## Work instructions
[A] In the text below about Asian tiger mosquitoes on Long Island, translate this sentence into Spanish: "Fierce biters and daytime fliers, Asian tiger mosquitoes are settling in and making Long Island home."
[B] List every percentage figure that appears in the text below about Asian tiger mosquitoes on Long Island.

## Page text
┄┄┄┄┄┄┄┄┄┄┄┄┄┄┄┄┄┄┄┄

Fierce biters and daytime fliers, Asian tiger mosquitoes are settling in and making Long Island home.
While the numbers Islandwide are small compared to other types, such as the northern house mosquito, the presence of the Asian tiger increased more than 220 percent in female mosquito samples collected and tested from 2010 to 2012 in Nassau and Suffolk counties, based on figures from both county health departments.
The Asian tiger represented 7.74 percent of all mosquitoes collected in Nassau County for testing in 2010, according to the county's health department. That nearly doubled to 14.12 percent in 2012.
In Suffolk, its presence for the same time range rose from 0.9 percent to 4.8 percent of the total numbers collected and tested, based on county health department figures.
"They are aggressive biters of humans and other mammals," said Scott Campbell, lab chief of the Suffolk County health department's arthropod-borne disease laboratory.

┄┄┄┄┄┄┄┄┄┄┄┄┄┄┄┄┄┄┄┄

## Data excerpt
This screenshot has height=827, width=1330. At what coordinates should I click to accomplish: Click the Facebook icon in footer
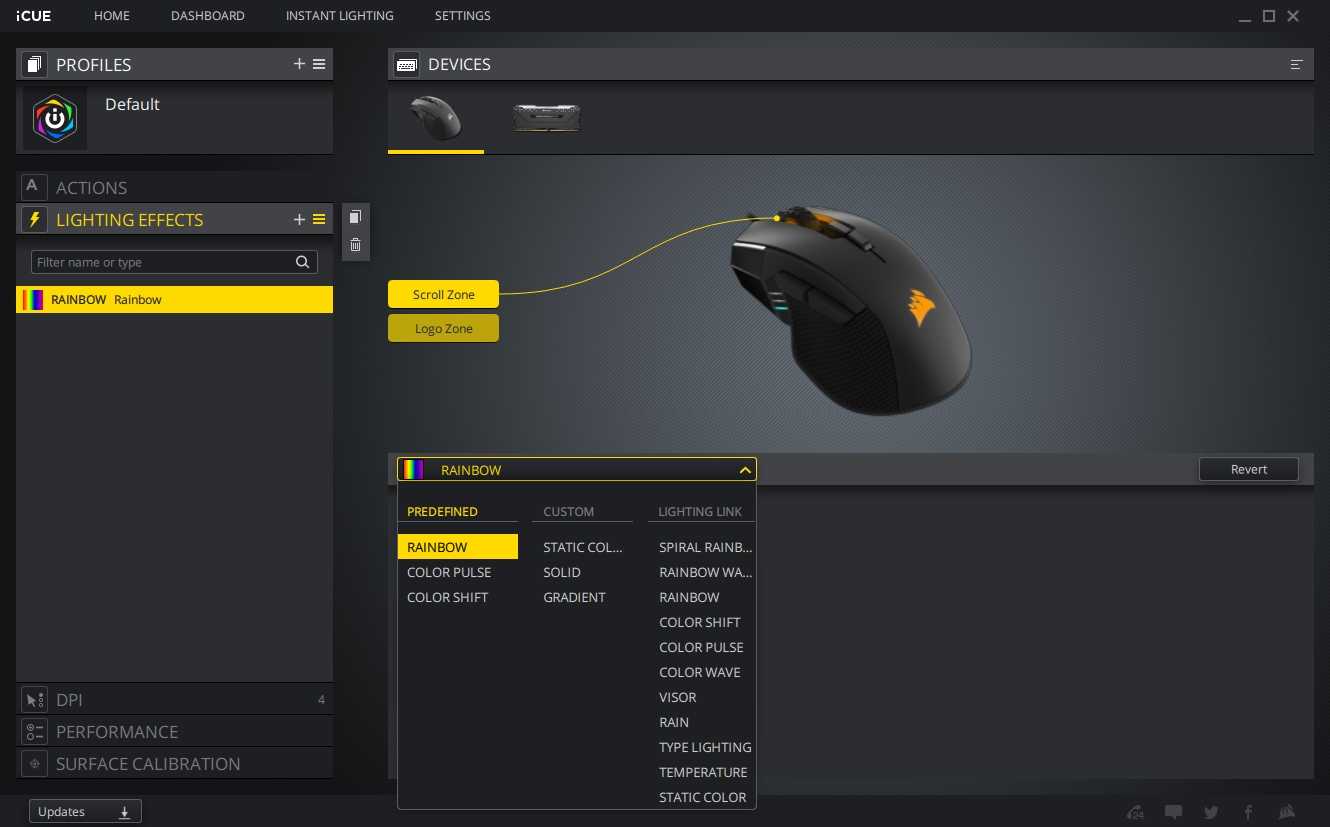click(1248, 812)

┄┄┄┄┄┄┄┄┄┄┄┄┄┄┄┄┄┄┄┄

## Answers per task
[A] Feroces picadores y voladores diurnos, los mosquitos tigre asiáticos se están asentando y haciendo de Long Island su hogar.

[B]
- 220 percent
- 7.74 percent
- 14.12 percent
- 0.9 percent
- 4.8 percent